Project Based Learning Challenge

I have taken a few risks with my Year 9 class because I have taught them since Year 7 and can confidently say that I know all 38 students and their learning capabilities. Other members in my team have changed during those years. I have worked with all the students whether they are at the top of the class or have been learning English for less than 2 years. We have had wonderful aides come in to support my EAL students and they help me tailor the work for students with learning difficulties.
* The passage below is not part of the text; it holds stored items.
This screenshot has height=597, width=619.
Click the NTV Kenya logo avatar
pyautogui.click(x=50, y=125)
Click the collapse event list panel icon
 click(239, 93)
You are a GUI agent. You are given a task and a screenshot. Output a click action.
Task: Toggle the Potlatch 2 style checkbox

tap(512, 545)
In Term 3 I’m going to try another Project Based Unit with the entire class. In History we will be learning about the Australian explorers, Gold Rush as well Australia’s road to Federation. The students will become the teachers in this unit of work. Last year this group created resources on the Black Death for teachers at my school to use. This worked well with the class and all students were able to create resources that were shared with other teachers. This year I want them to not only create the resources but also to implement them in our classroom. The project is still in planning stages and will be completed by the start of the term.
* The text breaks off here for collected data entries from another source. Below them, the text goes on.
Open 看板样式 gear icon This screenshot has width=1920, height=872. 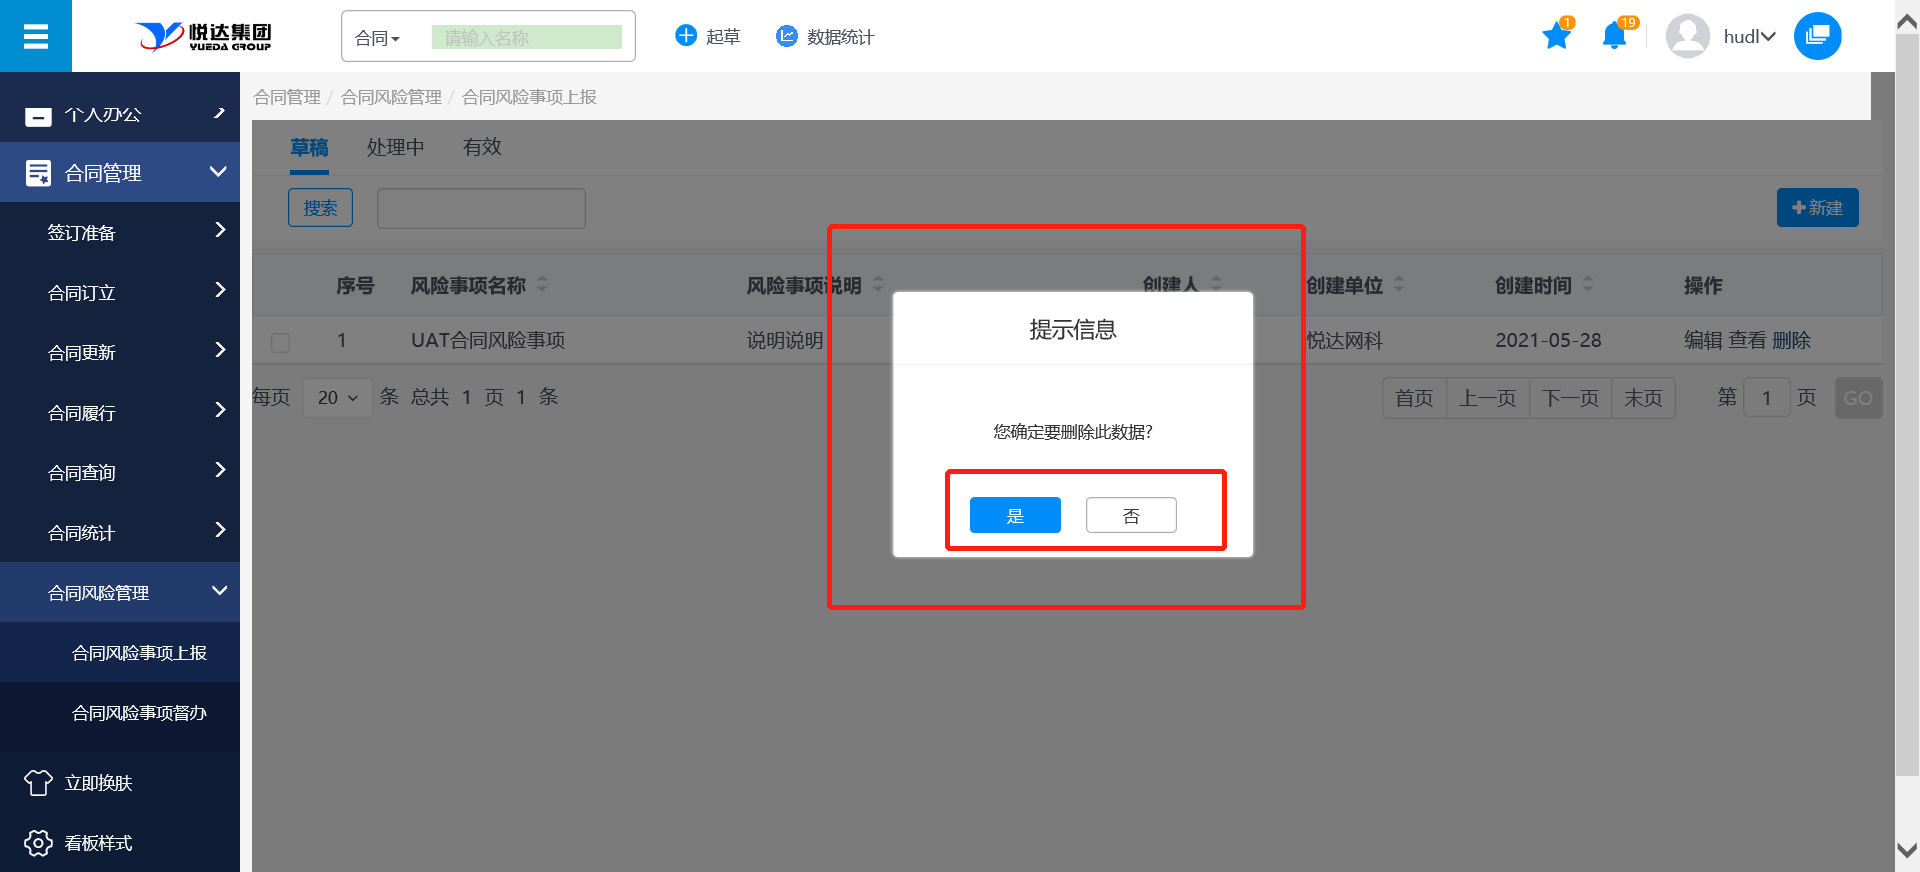(38, 843)
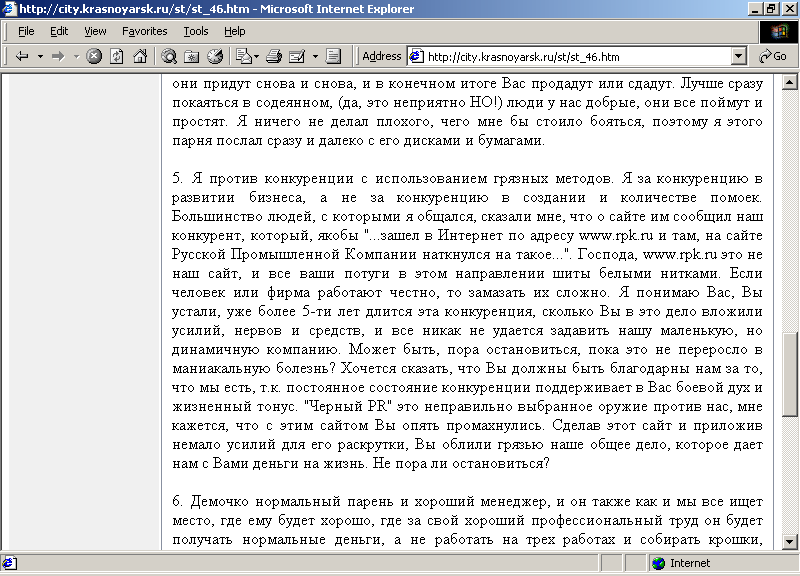Open the Edit button dropdown arrow
This screenshot has width=800, height=576.
[314, 56]
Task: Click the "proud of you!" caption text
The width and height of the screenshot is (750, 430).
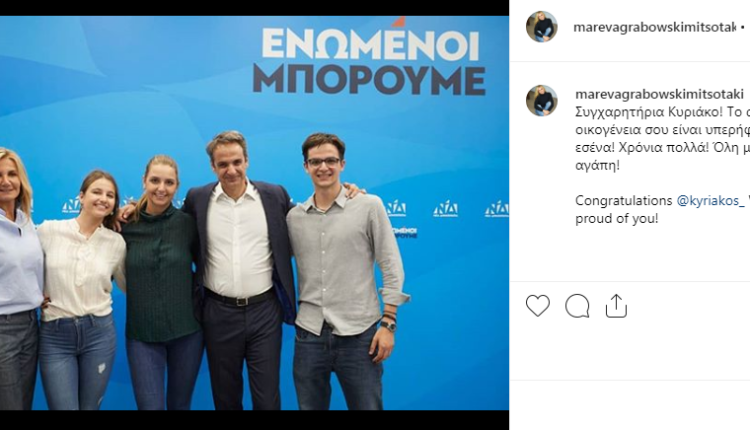Action: [617, 219]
My year 9 mainstream students are quite used to work independently in class. Whilst at times, they understand that we need to explain certain concepts to them, they enjoy working together in groups or on their own to complete tasks. They ask for help from each other as well as the teachers when they are unsure of what to do. This allows my teaching team and myself to give struggling students more of a helping hand and individual support. If we identify a concept that they are all struggling, we regroup and explain it to them ensuring that they all understand. On the other hand my transition EAL group comprising of about 12 students rely heavily on teacher support and teacher guided lessons. This means they are often separated from the rest of the class because they need a quieter workspace. However this can mean that they are isolated and their only way of learning is from the teacher. Whilst they do needed more teacher support, I’m hoping that this unit encourages them to learn from their peers as well. I would like my more advanced students to work with my transition group so the barrier between the two can start being removed. The 2 groups sit separately in the class and I’m not happy with that. Whilst I’ve been aware of the situation, I haven’t done much to address it and I feel that it needs to happen now.

How this will work:

Students will be divided into 3 groups, each will be supported by 1 teacher of the team. The students will be in mixed ability groups A topic will be allocated to each group. My aim is that the students will look at a KWL chart ( I might even try the new KWHLAQ chart) to identify what they know about the topic and what they want to know. I’ve also identified key skills according to the curriculum that they need to cover and this will be included in their rubric for assessment of their learning. Students will work together to create a 75 minutes lesson for the rest of the class to teach them about the topic allocated to the group. Students will choose how they present the information to their peers. 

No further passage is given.